Labor's Surprisingly Great Year: 5 Victories For Workers So Far In 2015
In the interest of fairness, let's begin with the bad news. Overall, union membership is still tracking down at roughly 11.1% (though private sector unions did tick up briefly in 2014), anti-labor practices are still widespread, Scott Walker’s scorched earth union busting in Wisconsin is still hurting millions, and inequality continues to grow unabated. But Labor day is a day of celebration and some serious victories have been achieved in both the court of public opinion and law. Here are some highlights:
1. $15 minimum wage has gone mainstream
Just five years ago, the idea of a 15 dollar minimum wage was a fringe idea, something relegated to green party reps handing out flyers in Union Square. In 2015, after years of struggle by the broader #FightFor15 movement, it officially achieved mainstream acceptance, having just been cemented as the official stance of the Democratic Party last week.
After years of protests, arrests, lost jobs, and hardship, the notion that workers should get something approaching a living wage - rather than a meager minimum one - has become orthodoxy among American liberals. Seattle led the way last year, followed soon by the two largest cities in the United States, Los Angeles and New York (note: New York's only applies to fast food workers ); serving as a brief reminder that on a local level democracy is not quite dead. Though it is now popular among much of the left in this country, actually implementing a federal $15 minimum wage is going to be a long struggle with much push back, most notably in the still-GOP congress. But what happened in 2015 thus far is, no doubt, a very good start.
2. “McDonald's franchise” court ruling
The National Labor Relations Board ruled in the "Browning Ferris case” in August that corporations can no longer use the franchise model to divorce labor entirely from their liability burden. Large brands, such as Subway and McDonalds, are now considered a “joint employer” with their franchisees, radically altering the relationship between the millions of service industry workers and their employer. McDonalds, which is over 90% franchise, has the most to lose from the ruling because its entire business model is based around this arrangement.
The board voted across party lines, with the three democrats - all appointed by President Obama - voting in favor and the two Republican dissenting.
As the Huffington Post noted:
Labor unions and worker advocacy groups have been hoping for just such a decision. In their view, since companies like McDonald's influence the working conditions in their franchised stores, they should be legally accountable to the workers who wear their logos, even if it's a franchisee that's technically signing the paychecks. Bringing companies at the top of the contracting chain to the table will help restore corporate responsibility in a "fissured" economy, advocates say.
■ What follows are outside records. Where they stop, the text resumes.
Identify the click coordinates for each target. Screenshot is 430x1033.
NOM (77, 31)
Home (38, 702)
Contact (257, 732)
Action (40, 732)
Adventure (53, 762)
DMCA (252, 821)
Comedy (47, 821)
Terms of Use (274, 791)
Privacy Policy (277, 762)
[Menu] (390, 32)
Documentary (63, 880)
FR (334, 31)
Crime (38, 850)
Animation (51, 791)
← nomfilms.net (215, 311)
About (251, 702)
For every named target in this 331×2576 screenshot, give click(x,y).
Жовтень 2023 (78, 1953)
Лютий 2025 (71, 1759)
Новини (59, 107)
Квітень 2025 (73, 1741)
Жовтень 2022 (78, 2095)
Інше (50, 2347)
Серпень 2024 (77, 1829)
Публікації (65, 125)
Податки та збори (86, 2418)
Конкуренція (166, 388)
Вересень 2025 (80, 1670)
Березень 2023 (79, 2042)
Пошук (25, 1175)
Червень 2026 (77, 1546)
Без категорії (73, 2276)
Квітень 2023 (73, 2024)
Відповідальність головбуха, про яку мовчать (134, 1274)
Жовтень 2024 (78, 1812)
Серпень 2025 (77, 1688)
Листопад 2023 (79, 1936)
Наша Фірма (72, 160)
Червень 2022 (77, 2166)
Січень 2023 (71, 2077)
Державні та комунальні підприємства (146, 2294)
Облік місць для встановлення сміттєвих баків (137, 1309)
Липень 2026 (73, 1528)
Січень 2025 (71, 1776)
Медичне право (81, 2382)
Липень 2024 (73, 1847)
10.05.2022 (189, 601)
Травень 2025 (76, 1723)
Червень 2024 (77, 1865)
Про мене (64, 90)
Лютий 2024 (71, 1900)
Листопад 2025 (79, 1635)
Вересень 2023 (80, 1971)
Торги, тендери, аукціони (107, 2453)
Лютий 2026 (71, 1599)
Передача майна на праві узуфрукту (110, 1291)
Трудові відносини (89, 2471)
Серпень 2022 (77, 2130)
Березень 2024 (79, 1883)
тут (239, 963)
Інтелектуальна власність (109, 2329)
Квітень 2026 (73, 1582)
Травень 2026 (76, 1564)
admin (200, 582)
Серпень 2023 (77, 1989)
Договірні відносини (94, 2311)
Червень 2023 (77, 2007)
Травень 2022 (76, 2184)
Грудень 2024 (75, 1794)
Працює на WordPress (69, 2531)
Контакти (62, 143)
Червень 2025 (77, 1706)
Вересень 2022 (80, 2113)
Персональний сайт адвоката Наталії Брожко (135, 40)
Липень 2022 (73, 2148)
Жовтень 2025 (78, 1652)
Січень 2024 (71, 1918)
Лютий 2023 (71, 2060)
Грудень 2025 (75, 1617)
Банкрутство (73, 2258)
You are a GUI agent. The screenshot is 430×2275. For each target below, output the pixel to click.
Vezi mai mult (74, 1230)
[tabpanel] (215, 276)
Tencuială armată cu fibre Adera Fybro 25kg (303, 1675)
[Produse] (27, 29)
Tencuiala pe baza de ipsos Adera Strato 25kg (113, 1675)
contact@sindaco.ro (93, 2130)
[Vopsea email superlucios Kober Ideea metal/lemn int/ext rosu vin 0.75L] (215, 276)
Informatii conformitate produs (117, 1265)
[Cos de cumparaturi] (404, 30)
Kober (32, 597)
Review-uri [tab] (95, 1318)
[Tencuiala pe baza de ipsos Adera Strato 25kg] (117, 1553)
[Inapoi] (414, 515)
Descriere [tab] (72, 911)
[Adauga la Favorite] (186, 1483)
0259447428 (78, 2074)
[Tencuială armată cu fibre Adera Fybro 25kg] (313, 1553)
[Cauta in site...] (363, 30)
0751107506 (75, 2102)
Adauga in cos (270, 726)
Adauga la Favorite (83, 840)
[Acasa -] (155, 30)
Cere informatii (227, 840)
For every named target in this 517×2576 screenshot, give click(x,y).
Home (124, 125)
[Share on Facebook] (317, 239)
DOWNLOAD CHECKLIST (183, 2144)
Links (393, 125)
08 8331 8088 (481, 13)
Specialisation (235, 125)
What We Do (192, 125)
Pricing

3. Uber drivers begin unionizing, are seen as employees in California
The word “share,” in the words of Sam Bliss, has been "appropriated and stripped of all meaning by people trying to sell you things. The share economy is another way of rendering once-regulated markets unregulated by fundementally altering the relationship between the person carrying out the task (in the case of Uber, the driver) and the person arranging, branding and taking the vast majority of money from the purchase of the task (Uber Technologies, Inc). In June, California Labor Commissioner’s Office rejected this exploitative arrangement, ruling that the Uber drivers were indeed employees subject to rules governing the paying back of expenses incurred in the course of work. Uber was ordered to pay driver Barbara Ann Berwick, over $4,000 in back expenses setting the table for similar actions.
The Labor Commissioner’s office ruled on a separate, but similar case again in August, granting Uber drivers class action status, making lawsuits and, ultimately, collective bargaining much easier. Similar efforts in Seattle to let Uber drivers unionize are quickly gaining traction as well.
4. Online media began unionizing - a first in the medium
An interesting thing happened in 2015: online media outlets began organizing, beginning with Gawker in June. Salon's wrting staff soon followed, rallying to start their own unionizing effort. Vice voted to unionize in August. Even reliably pro-corporate liberal Dana Milbank of The Washinton Post joined the Local 32035 of the Communications Workers of America out of solidarity with his fellowing comrades. Other efforts didn't go so well, with Buzzfeed and clickbait site Upworthy moving to discourage their employees from unionizing with claims that doing so ran counter to their company "culture." Nonetheless, the groundwork was laid and in 2015 online media unexpectedly joined the ranks of organized labor.
5. Charter schools unconstitutional in Washington
Another win for grassroots activists in Seattle, this time against the fervently anti-Union charter school lobby. On Wednesday, a Washington State Supreme Court ruled that Washington's new charter school system was unconstitutional because it funneled state funds into private corporations without any public accountability.
The case, brought by The Washington Education Association, League of Women Voters of Washington, El Centro de la Raza, the Washington Association of School Administrators was a huge defeat for charter schools billionaire benefactors Bill Gates and Jeff Bezos, most notably because it happened right in their own backyard. The two men, worth a combined $125 billion (or roughly the GDP of Bulgaria) along with others outspent the opposition 50 to 1 to pass the 2012 charter school referendum by only a 1% vote margin. The measure had previously failed to pass in 1996, 2000, and 2004 but was ultimately jammed through two years ago, only to be undone by a 1909 Washington state law preventing the use of public school funds for private gain.